None of the times I added up to December appear in your list of coincident glitches, but that could be because their SNR in PSL is not very high and they only leave a very small imprint in CALIB_STRAIN compared with the ones from November. In January and February there are several louder ones with bigger effect on CALIB_STRAIN though.

thomas.dent@LIGO.ORG - 11:59, Monday 20 February 2017 (34266)

The most recent iteration of PSL-ISS flag generation showed three relatively loud glitch times:
https://ldas-jobs.ligo-wa.caltech.edu/~detchar/hveto/day/20170210/latest/scans/1170732596.35/

https://ldas-jobs.ligo-wa.caltech.edu/~detchar/hveto/day/20170210/latest/scans/1170745979.41/

https://ldas-jobs.ligo-wa.caltech.edu/~detchar/hveto/day/20170212/latest/scans/1170950466.83/

The first 2 are both on Feb 10, in fact a PSL-ISS channel was picked by Hveto on that day (https://ldas-jobs.ligo-wa.caltech.edu/~detchar/hveto/day/20170210/latest/#hveto-round-8) though not very high significance.
PSL not yet glitch-free?

miriam.cabero@LIGO.ORG - 03:28, Tuesday 21 February 2017 (34276)

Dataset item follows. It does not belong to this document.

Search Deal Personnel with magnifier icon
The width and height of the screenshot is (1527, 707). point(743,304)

Indeed PSL is not yet glitch free, as I already pointed out in my comment from last week.

florent.robinet@LIGO.ORG - 06:21, Tuesday 21 February 2017 (34281)

Imene Belahcene, Florent Robinet

At LHO, a simple command line works well at printing PSL blip glitches:

source ~detchar/opt/virgosoft/environment.sh
omicron-print channel=H1:PSL-ISS_PDA_REL_OUT_DQ gps-start=1164500000 gps-end=1167500000 snr-min=30 freq-max=500 print-q=1 print-duration=1 print-bandwidth=1 | awk '$5==5.08&&$2<2{print}' 

GPS times must be adjusted to your needs.

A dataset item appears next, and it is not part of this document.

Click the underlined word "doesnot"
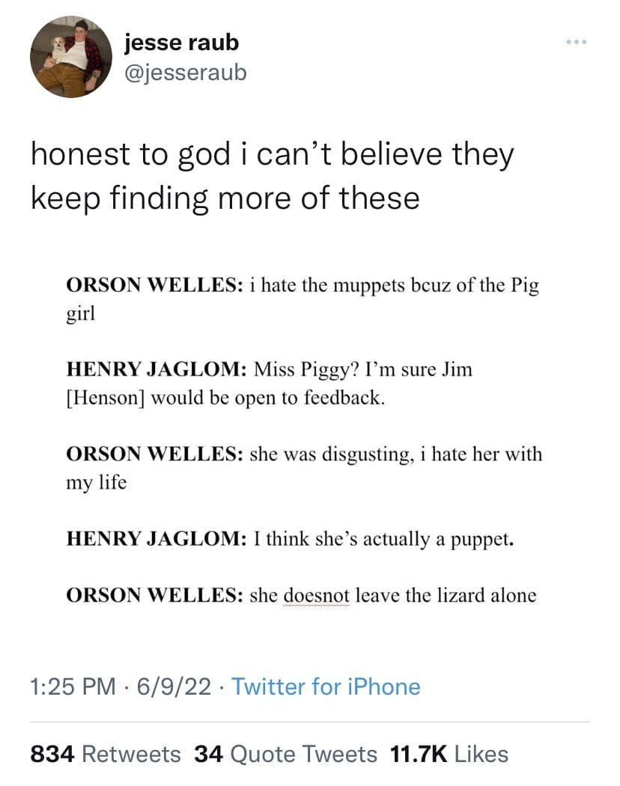The image size is (620, 786). (x=317, y=596)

This command line returns a few GPS times not contained in Miriam's blip list: must check that they are actual blips.

miriam.cabero@LIGO.ORG - 06:07, Wednesday 22 February 2017 (34312)

The PSL has different types of glitches that match those requirements. When I look at the Omicron triggers, I do indeed check that they are blip glitches before adding the times to my list. Therefore it is perfectly consistent that you find GPS times with those characteristics that are not in my list. However, feel free to check again if you want/have time. Of course I am not error-free :)

florent.robinet@LIGO.ORG - 00:42, Thursday 23 February 2017 (34339)

I believe the command I posted above is an almost-perfect way to retrieve a pure sample of PSL blip glitches. The key is to only print low-Q Omicron triggers.

For example, GPS=1165434378.2129 is a PSL blip glitch and it is not in Miriam's list.

There is nothing special about what you call a blip glitch: any broadband and short-duration (hence low-Q) glitch will produce the rain-drop shape in a time-frequency map. This is due to the intrinsic tiling structure of Omicron/Omega.

miriam.cabero@LIGO.ORG - 07:23, Monday 06 March 2017 (34606)

Next time I update the list (probably some time this week) I will check the GPS times given by the command line you suggest (it would be nice if it does indeed work perfectly at finding only these glitches, then we'd have an automated PSL blips finder!)